• Reading passage:
___
Maritime companies are raising concern over increasing cases of sea piracy and violence against crews, especially in the West African region.
Some 361 organisations across the maritime industry globally have now signed the Gulf of Guinea Declaration on Suppression of Piracy, representing a call to action to put an end to scourge of piracy against ships in the region.
The companies say increasing cases will disrupt maritime trade in the continent since the route is of great global interest as it carries ships of almost every flag.
“There has been increasing cases of piracy along Gulf of Guinea with 50 crew kidnappings by pirates reported in the first seven months of this year while during the first three months of 2021, there was only one incident of reported piracy around Somalia and there are fears of increasing such cases as a result of Covid-19,” according to the latest report by the International Maritime Bureau Piracy Reporting Centre (IBM PRC) and Peace and Security Council.
___
• Stored data:
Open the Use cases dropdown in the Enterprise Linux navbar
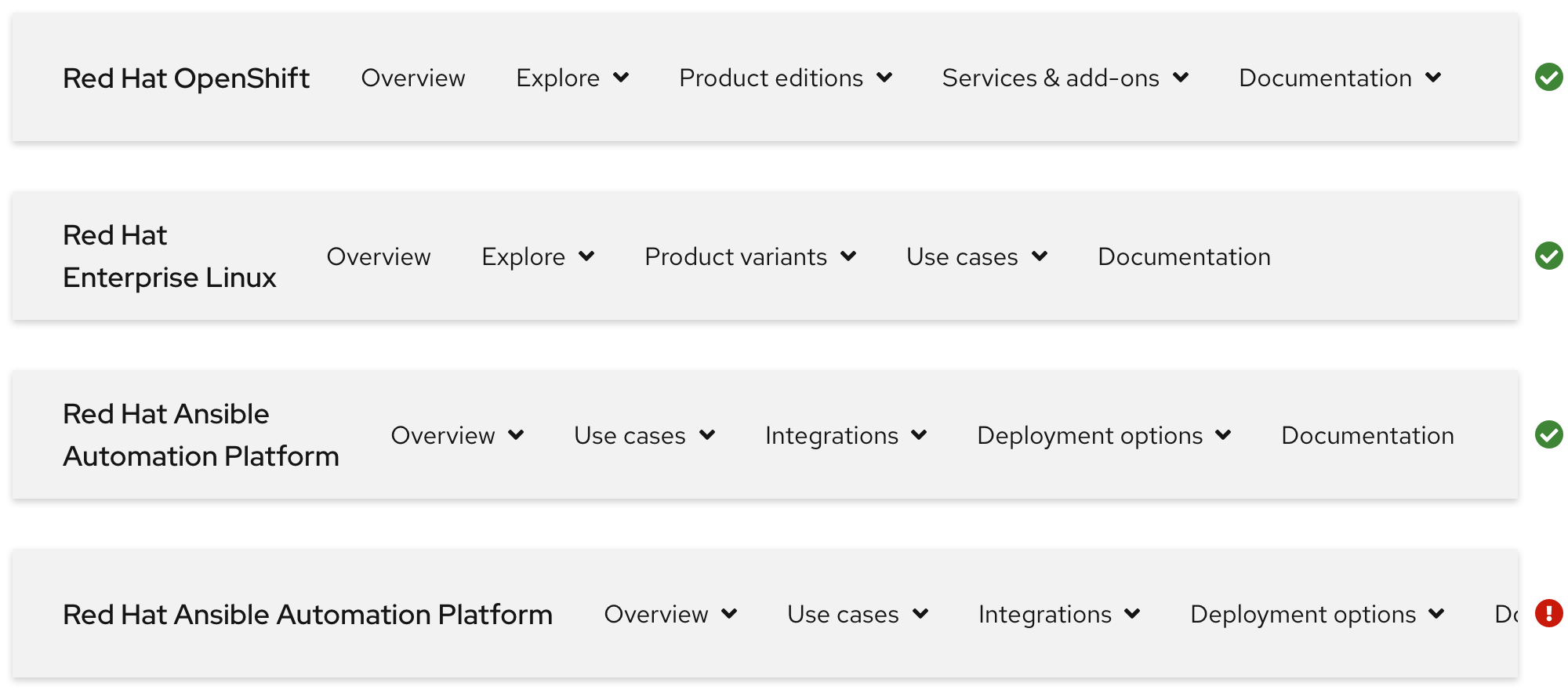The width and height of the screenshot is (1568, 690). pos(976,256)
___
• Task: Continue the news report on piracy in the Gulf of Guinea from the point where it stops. The lines are separate material and have nothing to do with the text.

• Result:
IMB director Michael Howlett said pirates operating within the Gulf of Guinea are well-equipped to attack farther away from shorelines and are unafraid to take violent action against innocent crews.
“It’s critical that seafarers remain cautious and vigilant when travelling in nearby waters and report all incidents to the regional authorities and the IMB PRC. Only improved knowledge sharing channels and increased collaboration between maritime response authorities will reduce the risk to seafarers in the region,” warns Mr Howlett.
West African and South American countries already struggle to police their territorial waters.
Shift in public safety concern
As hospitals fill with Covid-19 patients, the regions’ governments will almost certainly shift their public safety efforts away from sea piracy and toward more immediate concerns on land. That will create opportunities for pirates.
The disease may make it harder for crews to protect ships as well. If crew members get sick, restrictions on international travel prevent their replacements from meeting the ship in whatever port it’s in.
Slowing consumer spending around the globe means less trade, which brings less revenue for shipping companies to spend on armed guards or other methods of protecting ships against pirates. As a result, ships will likely become easier targets for pirates.
“Governments, businesses, and maritime response agencies must take appropriate measures to protect the crew, so that we can ensure the uninterrupted free flow of goods throughout international supply chains,” said International Chamber of Commerce secretary general John W.H. Denton.